Mereka mengnghadirkan dua pemateri andal: Kepala Divisi PPUT UMM Agus Supriadi Lc MHI dan Pemimpin Redaksi PWMU.CO Drs Mohammad Nurfatoni.
Sampaikan Visi Misi Nonprovokasi
Dalam keynote speech pagi itu, Khozin menyampaikan, ada visi misi tertentu yang ingin penulis sampaikan dalam tulisannya. “Sejarawan kalau menulis punya misi tertentu, untuk menyampaikan bahkan membalikkan fakta-fakta sejarah,” ujarnya.
Karena, lanjutnya, sejarah juga dipengaruhi siapa penulisnya. Begitu juga ketika para peserta nantinya menulis untuk berdakwah—menyampaikan pesan atau risalah Islam untuk kepentingan kemanusiaan—tentu ada visi-misi yang diperjuangkan.
Khozin mengungkap, persyarikatan Muhammadiyah tidak menghendaki tulisan provokasi—berat sebelah, ke kiri atau kanan—di luar bingkai persyarikatan dan misi Islam.
Dia lantas mengingatkan makna penggalan surat al-Alaq ayat ke-5, Alladhi allama bil-qalam “Untuk mendapatkan pengetahuan bagi orang-orang biasa, dipandang tidak ada cara lain kecuali dengan membaca!” tegas dosen di Fakultas Agama Islam itu.

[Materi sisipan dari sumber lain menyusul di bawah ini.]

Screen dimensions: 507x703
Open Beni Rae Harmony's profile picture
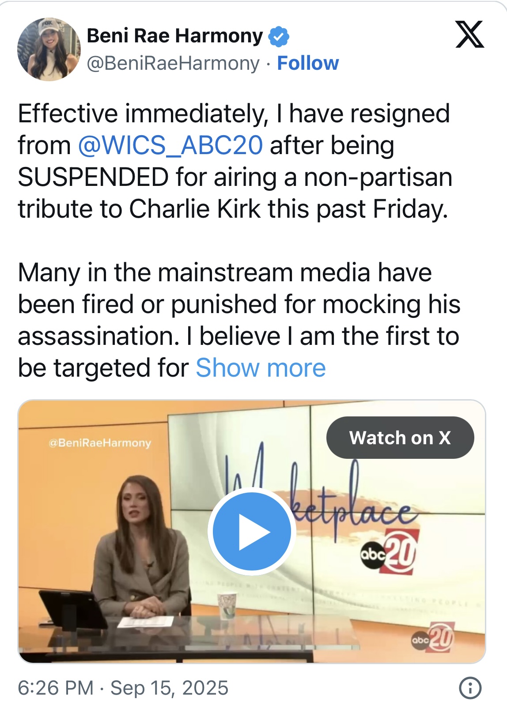click(x=49, y=49)
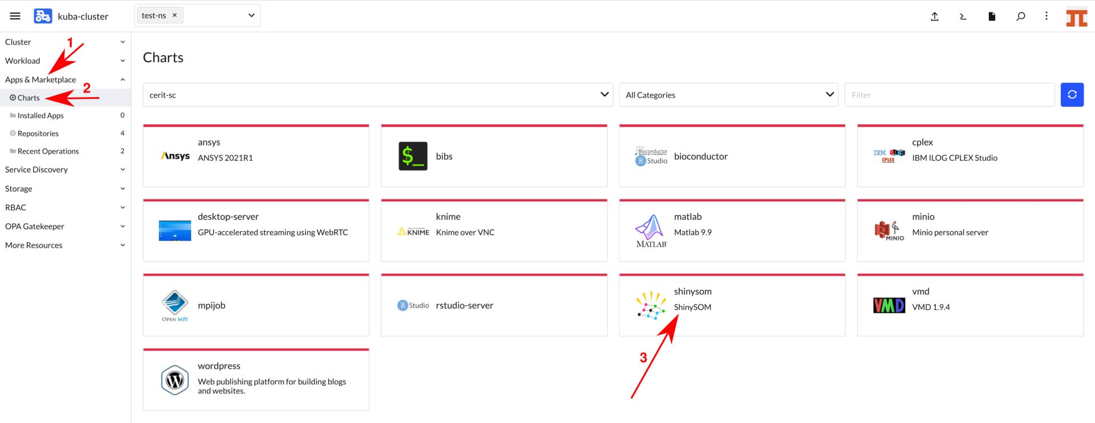
Task: Open the kubectl shell icon
Action: coord(963,17)
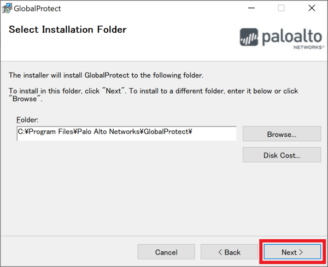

Mengingat, pengetahuan yang para ilmuwan kumpulkan secara perlahan, sedikit demi sedikit, ada dalam perpustakaan atau khazanah pengetahuan. “Karena itu, agar pikiran kita dibaca orang lain, maka kita harus menulis!” tuturnya.
“Tulisan bisa berupa berita atau apapun, yang penting kita berkarya melalui tulisan-tulisan kita,” ajak pria yang pernah menjabat Dekan periode 2005-2009 itu.
Ilmiah Akademik
Ada banyak bentuk tulisan. Misal, skripsi—tulisan deskriptif—yang termasuk tulisan ilmiah akademik, bersifat formal atau resmi. “Bagaimana seorang penulis skripsi, calon sarjana, menuliskan pikirannya, memotret realitas. Kemudian, dituangkan dalam bahasa tulis yang bersifat deskriptif,” ujarnya.

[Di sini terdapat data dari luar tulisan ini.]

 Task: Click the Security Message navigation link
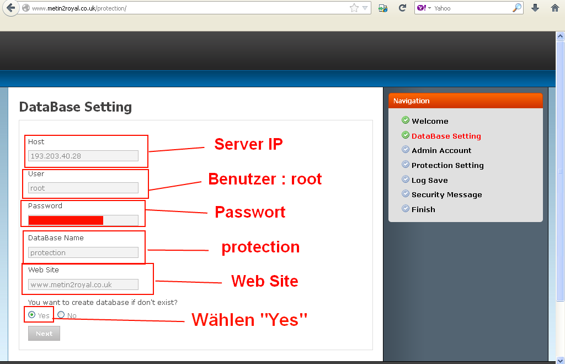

Contoh lainnya, tesis yang biasa mahasiswa S2 tulis. Tulisan ini lebih analitis. Khozin juga mencontohkan disertasi. “Tulisan akademik ini tidak sekadar deskriptif dan analitis, tapi sampai menuntut penemuan teori,” ungkap dia.

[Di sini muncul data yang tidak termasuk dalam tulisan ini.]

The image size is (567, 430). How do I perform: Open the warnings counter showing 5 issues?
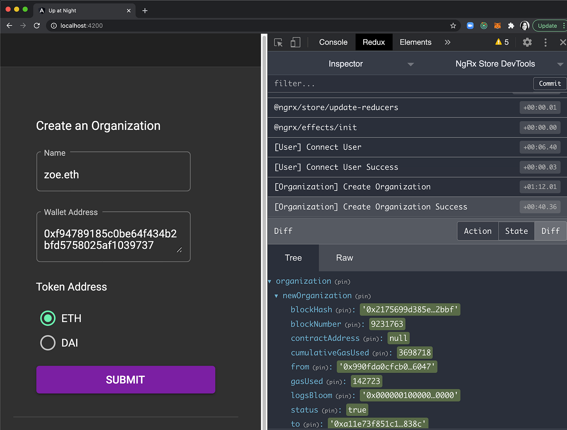502,42
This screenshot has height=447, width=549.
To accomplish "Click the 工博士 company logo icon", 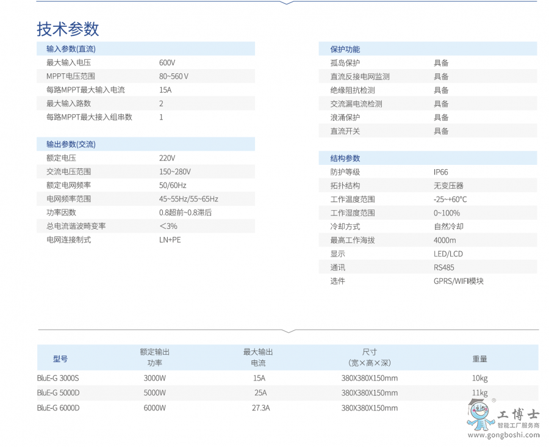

Baik skripsi, tesis, maupun disertasi, lanjut Khozin, kalau di luar negeri istilahnya hanya tesis. Dia menjelaskan, “Tesis itu pernyataan ilmiah yang bisa dipertanggungjawabkan kebenarannya.”
Kini, dia menerangkan, tulisan ilmiah itu orientasinya tidak sekadar ditulis lalu ditumpuk, melainkan diolah menjadi artikel yang bisa dipublikasikan di jurnal. Baik yang setingkat Sinta 1 seperti Scopus, Sinta 2 yang sudah terakreditasi, maupun Open Journal System. “Kalau sudah terpublikasi di Sinta 1 sampai 6, tulisannya dianggap sudah berbobot,” ujarnya.
Ilmiah Populer
Kedua, tulisan ilmiah populer. Jenis tulisan inilah yang menurutnya banyak ditulis oleh tokoh Muhammadiyah. “Karena memang ditulis dengan bahasa ringan, mudah dibaca, dan saya katakan ilmiah karena ada argumen yang beliau bagun,” ujarnya.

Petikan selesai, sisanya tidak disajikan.